Stìle Internazionàle

termine coniato in occasione di una celebre esposizione, International Style, tenuta al Museum of Modern Art di New York nel 1932, e precisato in un testo scritto da H. R. Hitchcock e P. Johnson dello stesso anno, International Style Architecture since 1922 (Lo Stile Internazionale: l'architettura dal 1922), per indicare l'unitarietà di intenti dell'esperienza architettonica mondiale legata agli sviluppi del Movimento Moderno. L'espressione ebbe fortuna poiché sinteticamente esprimeva due fattori fondamentali dei fenomeni architettonici dagli anni Trenta in poi: da un lato l'internazionalità, cioè la portata mondiale della diffusione di quell'esperienza; dall'altro il carattere specificamente formale – stilistico appunto – di tale diffusione. La critica contemporanea ha sottolineato la riduzione operata dallo Stile Internazionale sui portati più validi del Movimento Moderno. In quel processo di massificazione della produzione architettonica che ha caratterizzato il secondo dopoguerra, sviluppatosi da un lato nell'ambito della ricostruzione in Europa, dall'altro secondo le linee dell'espansione dell'industria americana a scala mondiale, lo Stile Internazionale ha giocato un ruolo preciso, col riferimento a tipologie date per acquisite, e con l'uso indifferenziato e spregiudicato di un repertorio formale convenzionalizzato, che spesso ha rappresentato soltanto una lettura manieristica dei grandi maestri del Movimento Moderno.
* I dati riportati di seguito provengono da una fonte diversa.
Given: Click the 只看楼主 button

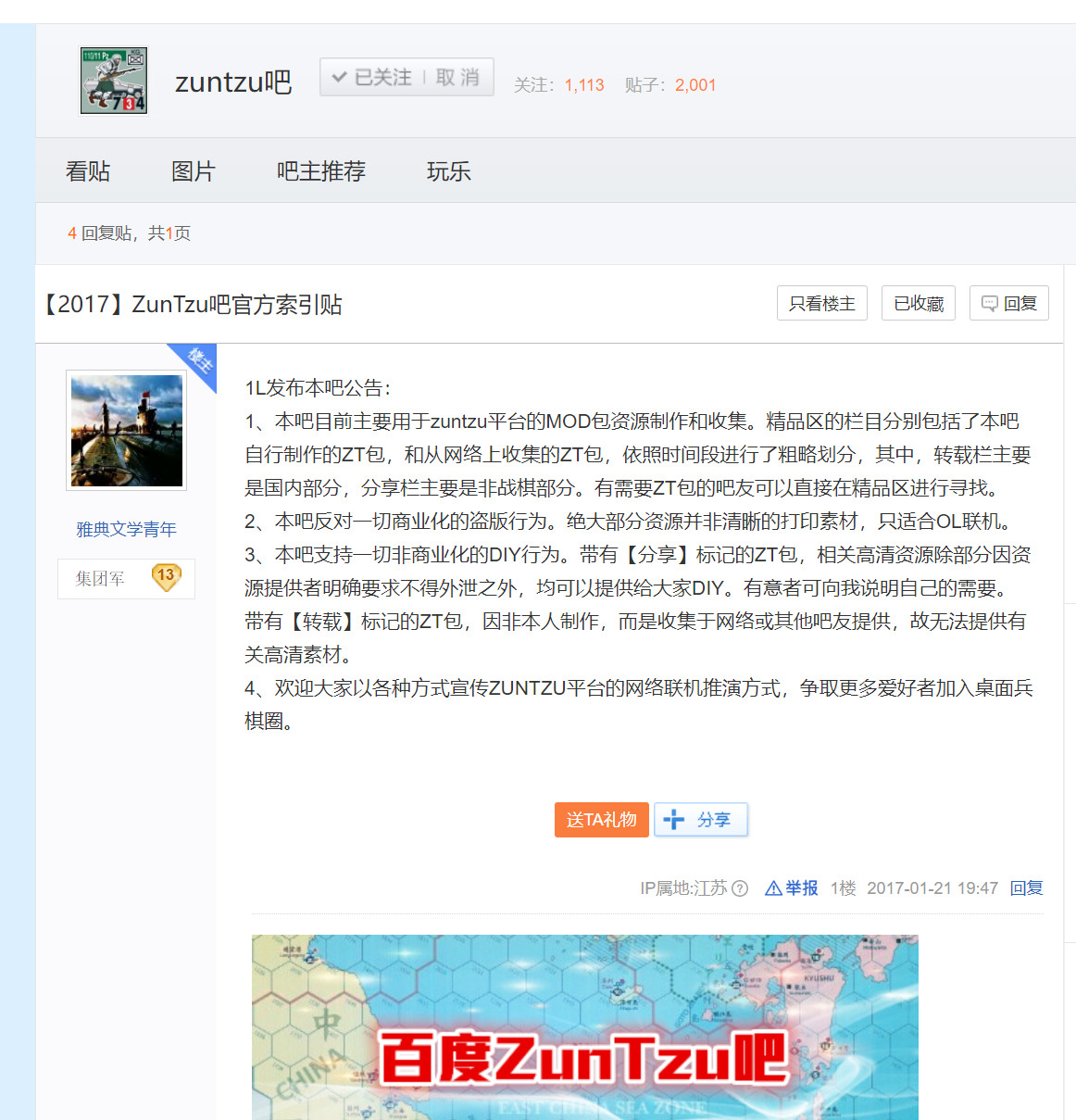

Un'organizzazione professionale puntigliosa ed efficiente (si pensi ai grandi studi di architettura, specie negli Stati Uniti), il mito tecnologico del riferimento, nella progettazione, ai metodi della produzione industriale sono stati gli alibi con cui gli sviluppi dello Stile Internazionale hanno coperto il livellamento del linguaggio architettonico in un sempre più accelerato processo di mercificazione.